Nikita S. Saveleva,#
a Ufa Federal Research Centre RAS, Ufa, Russia
#E-mail: sns_1971@mail.ru
Keywords: Southern Ural, mountain-steppe zone, early nomads, Itkul culture, sanctuaries.
The paper publishes two hand-made vessels found upside down and photographed by residents of the city of Magnitogorsk in a rock shelter near the village of Salavatovo, Abzelilovsky district of Bashkortostan. The finds come from the slope of the Mount Krutaya, which is one of the frontal elevations of the Krykty ridge, on the border of the mountain-forest and mountain-steppe zones.

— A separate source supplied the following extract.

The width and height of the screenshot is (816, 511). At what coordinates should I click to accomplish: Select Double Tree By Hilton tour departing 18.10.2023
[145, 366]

An analysis of the vessels testifies to their attribution to the southern population of the Itkul culture. The formation of their pottery traditions was significantly influenced by the Barkhatovo population occupying areas to the east. The study shows that this group of the Itkul culture bearers, who populated the lacustrine foothills along the eastern slope of the Southern Urals up to the latitude of modern Magnitogorsk, existed in constant interaction with nomads of the Scythian-Sarmatian period. Probably, this circumstance manifested itself in the formation of a stable system of marriage ties. This led to the widespread use of Itkul pottery (and those based on it as a kind of “forest-steppe fashion”) in nomadic burials. Besides, the incorporated part of the forest-steppe population brought to the nomadic environment the cults and rituals characteristic of much more northern territories. In terms of its typology, the published cult site approaches the Itkul single-act sanctuaries. Based on known archaeological and ethnographic analogies, this complex is interpreted as a burial of the maternal placenta or as a result of some other post-burial ritual. The finds are dated to the 5th century BC or to the turn of the 5th‒4th centuries BC.